At every Consilium in the past five years, indigenous disadvantage has been high on the agenda and at the most recent meeting, Australia's richest man, Andrew Forrest, entered into a covenant with the Prime Minister, Mundine and Pearson to create 50,000 jobs for Aboriginal people.

At every recent Consilium, new ways of providing a quality education for Australia's most disadvantaged children have been debated, including paying good teachers more and enabling parents to make informed choices about which school is best for their children. This sort of thinking is right up the alley of the policies announced last week by Prime Minister Rudd and Deputy PM Gillard.

Supporters of the open, competitive economic model can be found at all vantage points in the battle of ideas. Tanner is the author of a book titled Open Australia. It would be news to him that he is therefore of the Right. And some business organisations advocate protectionism but would probably resent being labelled lefties.

There was a time when simple Left-Right ideological constructions carried some legitimacy. Until the fall of the Berlin Wall, class warriors of the hard Left condoned mass murder by Stalinist and Maoist regimes in the name of egalitarianism. They were mirrored by the hard Right, which invoked the Bible in propping up military dictatorships hostile to communism.

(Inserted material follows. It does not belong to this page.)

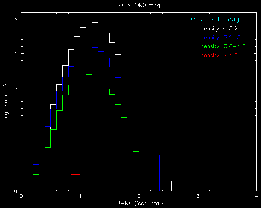The image size is (261, 208).
Task: Click the peak of the white histogram
Action: [95, 23]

Then, in the last decade of the 20th century, the conflict shifted to a new economic battleground. The hard Right saw little legitimate role for government beyond creating and protecting property rights. Hard Left adversaries spat accusations of economic rationalist at anyone who argued that competitive markets could be a force for social progress or produced evidence that democratic market economies were more prosperous.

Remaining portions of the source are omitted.